Interface element lines:

--- --- ---

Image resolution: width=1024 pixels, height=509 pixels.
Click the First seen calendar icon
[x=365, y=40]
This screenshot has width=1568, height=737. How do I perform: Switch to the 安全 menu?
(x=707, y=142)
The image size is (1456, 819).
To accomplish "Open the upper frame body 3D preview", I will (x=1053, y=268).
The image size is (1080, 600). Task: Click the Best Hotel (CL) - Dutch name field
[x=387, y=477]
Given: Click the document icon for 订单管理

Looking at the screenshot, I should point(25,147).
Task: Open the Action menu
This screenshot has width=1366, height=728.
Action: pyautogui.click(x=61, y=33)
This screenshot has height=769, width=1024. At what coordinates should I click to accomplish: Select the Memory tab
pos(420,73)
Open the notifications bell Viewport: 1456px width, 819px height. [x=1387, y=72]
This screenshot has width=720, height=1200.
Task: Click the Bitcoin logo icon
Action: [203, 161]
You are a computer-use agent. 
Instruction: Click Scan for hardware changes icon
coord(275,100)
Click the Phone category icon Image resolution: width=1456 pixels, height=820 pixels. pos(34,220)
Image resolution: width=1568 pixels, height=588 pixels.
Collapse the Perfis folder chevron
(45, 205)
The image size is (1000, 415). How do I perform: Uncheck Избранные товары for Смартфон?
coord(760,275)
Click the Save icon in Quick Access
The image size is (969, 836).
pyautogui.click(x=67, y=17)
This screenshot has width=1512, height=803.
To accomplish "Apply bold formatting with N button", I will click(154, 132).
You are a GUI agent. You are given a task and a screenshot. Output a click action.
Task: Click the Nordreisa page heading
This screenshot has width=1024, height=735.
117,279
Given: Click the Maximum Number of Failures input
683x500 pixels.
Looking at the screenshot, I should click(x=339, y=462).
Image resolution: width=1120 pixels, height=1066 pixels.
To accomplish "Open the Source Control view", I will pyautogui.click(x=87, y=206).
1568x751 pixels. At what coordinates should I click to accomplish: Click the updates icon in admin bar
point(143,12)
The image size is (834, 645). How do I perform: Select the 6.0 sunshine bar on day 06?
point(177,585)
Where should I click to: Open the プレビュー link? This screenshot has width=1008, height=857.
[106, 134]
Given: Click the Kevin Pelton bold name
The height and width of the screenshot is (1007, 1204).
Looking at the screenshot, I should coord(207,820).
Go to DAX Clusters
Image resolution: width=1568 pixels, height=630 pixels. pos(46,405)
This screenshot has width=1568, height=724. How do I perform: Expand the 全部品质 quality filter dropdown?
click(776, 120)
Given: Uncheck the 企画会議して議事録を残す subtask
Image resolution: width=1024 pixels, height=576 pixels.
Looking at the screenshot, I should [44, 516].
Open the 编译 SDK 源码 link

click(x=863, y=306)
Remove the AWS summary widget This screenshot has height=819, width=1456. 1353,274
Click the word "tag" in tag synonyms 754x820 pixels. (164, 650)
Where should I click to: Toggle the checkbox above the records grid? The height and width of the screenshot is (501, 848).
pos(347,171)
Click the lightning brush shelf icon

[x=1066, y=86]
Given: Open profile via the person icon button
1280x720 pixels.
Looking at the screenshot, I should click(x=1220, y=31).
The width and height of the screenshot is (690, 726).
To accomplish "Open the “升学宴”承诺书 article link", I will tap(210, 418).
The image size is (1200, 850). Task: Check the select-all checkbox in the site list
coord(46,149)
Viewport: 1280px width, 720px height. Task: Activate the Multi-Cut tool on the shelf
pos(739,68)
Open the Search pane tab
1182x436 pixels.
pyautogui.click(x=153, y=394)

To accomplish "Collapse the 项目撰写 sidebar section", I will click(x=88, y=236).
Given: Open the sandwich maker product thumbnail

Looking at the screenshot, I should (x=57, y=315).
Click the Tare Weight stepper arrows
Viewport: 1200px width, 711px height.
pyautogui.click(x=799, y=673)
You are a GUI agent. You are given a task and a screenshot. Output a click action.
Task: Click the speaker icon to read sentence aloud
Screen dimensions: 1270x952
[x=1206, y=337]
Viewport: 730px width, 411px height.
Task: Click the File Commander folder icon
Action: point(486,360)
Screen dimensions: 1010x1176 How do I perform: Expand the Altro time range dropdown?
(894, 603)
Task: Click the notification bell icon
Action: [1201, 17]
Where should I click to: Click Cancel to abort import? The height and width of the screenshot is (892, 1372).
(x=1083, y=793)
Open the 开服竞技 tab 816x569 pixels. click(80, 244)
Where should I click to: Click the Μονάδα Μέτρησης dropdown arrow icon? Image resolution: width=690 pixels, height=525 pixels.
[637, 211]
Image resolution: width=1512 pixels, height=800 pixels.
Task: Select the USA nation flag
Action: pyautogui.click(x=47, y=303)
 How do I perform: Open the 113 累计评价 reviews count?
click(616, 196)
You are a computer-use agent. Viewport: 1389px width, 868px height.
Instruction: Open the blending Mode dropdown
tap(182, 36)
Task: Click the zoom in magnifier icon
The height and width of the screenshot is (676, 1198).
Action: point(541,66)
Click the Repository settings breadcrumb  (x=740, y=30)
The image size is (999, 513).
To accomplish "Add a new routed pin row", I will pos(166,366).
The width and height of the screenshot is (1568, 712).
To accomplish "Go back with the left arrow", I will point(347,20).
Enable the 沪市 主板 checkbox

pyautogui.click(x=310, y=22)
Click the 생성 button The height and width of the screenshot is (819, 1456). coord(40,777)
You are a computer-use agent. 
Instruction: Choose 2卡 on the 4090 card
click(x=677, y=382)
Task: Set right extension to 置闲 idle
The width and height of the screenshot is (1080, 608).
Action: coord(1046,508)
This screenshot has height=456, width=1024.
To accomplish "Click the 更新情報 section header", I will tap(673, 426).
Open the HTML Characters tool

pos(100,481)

--- --- ---

* [PROBLEM DETAILS]: Lay out every line above as a Markdown table with two columns, "No." and "Line", numbering the rows in order and leaving out blank lines.

* [FINAL ANSWER]:
| No. | Line |
|---|---|
| 1 | Image resolution: width=1024 pixels, height=509 pixels. |
| 2 | Click the First seen calendar icon |
| 3 | [x=365, y=40] |
| 4 | This screenshot has width=1568, height=737. How do I perform: Switch to the 安全 menu? |
| 5 | (x=707, y=142) |
| 6 | The image size is (1456, 819). |
| 7 | To accomplish "Open the upper frame body 3D preview", I will (x=1053, y=268). |
| 8 | The image size is (1080, 600). Task: Click the Best Hotel (CL) - Dutch name field |
| 9 | [x=387, y=477] |
| 10 | Given: Click the document icon for 订单管理 |
| 11 | Looking at the screenshot, I should point(25,147). |
| 12 | Task: Open the Action menu |
| 13 | This screenshot has width=1366, height=728. |
| 14 | Action: pyautogui.click(x=61, y=33) |
| 15 | This screenshot has height=769, width=1024. At what coordinates should I click to accomplish: Select the Memory tab |
| 16 | pos(420,73) |
| 17 | Open the notifications bell Viewport: 1456px width, 819px height. [x=1387, y=72] |
| 18 | This screenshot has width=720, height=1200. |
| 19 | Task: Click the Bitcoin logo icon |
| 20 | Action: [203, 161] |
| 21 | You are a computer-use agent.  |
| 22 | Instruction: Click Scan for hardware changes icon |
| 23 | coord(275,100) |
| 24 | Click the Phone category icon Image resolution: width=1456 pixels, height=820 pixels. pos(34,220) |
| 25 | Image resolution: width=1568 pixels, height=588 pixels. |
| 26 | Collapse the Perfis folder chevron |
| 27 | (45, 205) |
| 28 | The image size is (1000, 415). How do I perform: Uncheck Избранные товары for Смартфон? |
| 29 | coord(760,275) |
| 30 | Click the Save icon in Quick Access |
| 31 | The image size is (969, 836). |
| 32 | pyautogui.click(x=67, y=17) |
| 33 | This screenshot has width=1512, height=803. |
| 34 | To accomplish "Apply bold formatting with N button", I will click(154, 132). |
| 35 | You are a GUI agent. You are given a task and a screenshot. Output a click action. |
| 36 | Task: Click the Nordreisa page heading |
| 37 | This screenshot has width=1024, height=735. |
| 38 | 117,279 |
| 39 | Given: Click the Maximum Number of Failures input |
| 40 | 683x500 pixels. |
| 41 | Looking at the screenshot, I should click(x=339, y=462). |
| 42 | Image resolution: width=1120 pixels, height=1066 pixels. |
| 43 | To accomplish "Open the Source Control view", I will pyautogui.click(x=87, y=206). |
| 44 | 1568x751 pixels. At what coordinates should I click to accomplish: Click the updates icon in admin bar |
| 45 | point(143,12) |
| 46 | The image size is (834, 645). How do I perform: Select the 6.0 sunshine bar on day 06? |
| 47 | point(177,585) |
| 48 | Where should I click to: Open the プレビュー link? This screenshot has width=1008, height=857. |
| 49 | [106, 134] |
| 50 | Given: Click the Kevin Pelton bold name |
| 51 | The height and width of the screenshot is (1007, 1204). |
| 52 | Looking at the screenshot, I should coord(207,820). |
| 53 | Go to DAX Clusters |
| 54 | Image resolution: width=1568 pixels, height=630 pixels. pos(46,405) |
| 55 | This screenshot has width=1568, height=724. How do I perform: Expand the 全部品质 quality filter dropdown? |
| 56 | click(776, 120) |
| 57 | Given: Uncheck the 企画会議して議事録を残す subtask |
| 58 | Image resolution: width=1024 pixels, height=576 pixels. |
| 59 | Looking at the screenshot, I should [44, 516]. |
| 60 | Open the 编译 SDK 源码 link |
| 61 | click(x=863, y=306) |
| 62 | Remove the AWS summary widget This screenshot has height=819, width=1456. 1353,274 |
| 63 | Click the word "tag" in tag synonyms 754x820 pixels. (164, 650) |
| 64 | Where should I click to: Toggle the checkbox above the records grid? The height and width of the screenshot is (501, 848). |
| 65 | pos(347,171) |
| 66 | Click the lightning brush shelf icon |
| 67 | [x=1066, y=86] |
| 68 | Given: Open profile via the person icon button |
| 69 | 1280x720 pixels. |
| 70 | Looking at the screenshot, I should click(x=1220, y=31). |
| 71 | The width and height of the screenshot is (690, 726). |
| 72 | To accomplish "Open the “升学宴”承诺书 article link", I will tap(210, 418). |
| 73 | The image size is (1200, 850). Task: Check the select-all checkbox in the site list |
| 74 | coord(46,149) |
| 75 | Viewport: 1280px width, 720px height. Task: Activate the Multi-Cut tool on the shelf |
| 76 | pos(739,68) |
| 77 | Open the Search pane tab |
| 78 | 1182x436 pixels. |
| 79 | pyautogui.click(x=153, y=394) |
| 80 | To accomplish "Collapse the 项目撰写 sidebar section", I will click(x=88, y=236). |
| 81 | Given: Open the sandwich maker product thumbnail |
| 82 | Looking at the screenshot, I should (x=57, y=315). |
| 83 | Click the Tare Weight stepper arrows |
| 84 | Viewport: 1200px width, 711px height. |
| 85 | pyautogui.click(x=799, y=673) |
| 86 | You are a GUI agent. You are given a task and a screenshot. Output a click action. |
| 87 | Task: Click the speaker icon to read sentence aloud |
| 88 | Screen dimensions: 1270x952 |
| 89 | [x=1206, y=337] |
| 90 | Viewport: 730px width, 411px height. |
| 91 | Task: Click the File Commander folder icon |
| 92 | Action: point(486,360) |
| 93 | Screen dimensions: 1010x1176 How do I perform: Expand the Altro time range dropdown? |
| 94 | (894, 603) |
| 95 | Task: Click the notification bell icon |
| 96 | Action: [1201, 17] |
| 97 | Where should I click to: Click Cancel to abort import? The height and width of the screenshot is (892, 1372). |
| 98 | (x=1083, y=793) |
| 99 | Open the 开服竞技 tab 816x569 pixels. click(80, 244) |
| 100 | Where should I click to: Click the Μονάδα Μέτρησης dropdown arrow icon? Image resolution: width=690 pixels, height=525 pixels. |
| 101 | [637, 211] |
| 102 | Image resolution: width=1512 pixels, height=800 pixels. |
| 103 | Task: Select the USA nation flag |
| 104 | Action: pyautogui.click(x=47, y=303) |
| 105 |  How do I perform: Open the 113 累计评价 reviews count? |
| 106 | click(616, 196) |
| 107 | You are a computer-use agent. Viewport: 1389px width, 868px height. |
| 108 | Instruction: Open the blending Mode dropdown |
| 109 | tap(182, 36) |
| 110 | Task: Click the zoom in magnifier icon |
| 111 | The height and width of the screenshot is (676, 1198). |
| 112 | Action: point(541,66) |
| 113 | Click the Repository settings breadcrumb  (x=740, y=30) |
| 114 | The image size is (999, 513). |
| 115 | To accomplish "Add a new routed pin row", I will pos(166,366). |
| 116 | The width and height of the screenshot is (1568, 712). |
| 117 | To accomplish "Go back with the left arrow", I will point(347,20). |
| 118 | Enable the 沪市 主板 checkbox |
| 119 | pyautogui.click(x=310, y=22) |
| 120 | Click the 생성 button The height and width of the screenshot is (819, 1456). coord(40,777) |
| 121 | You are a computer-use agent.  |
| 122 | Instruction: Choose 2卡 on the 4090 card |
| 123 | click(x=677, y=382) |
| 124 | Task: Set right extension to 置闲 idle |
| 125 | The width and height of the screenshot is (1080, 608). |
| 126 | Action: coord(1046,508) |
| 127 | This screenshot has height=456, width=1024. |
| 128 | To accomplish "Click the 更新情報 section header", I will tap(673, 426). |
| 129 | Open the HTML Characters tool |
| 130 | pos(100,481) |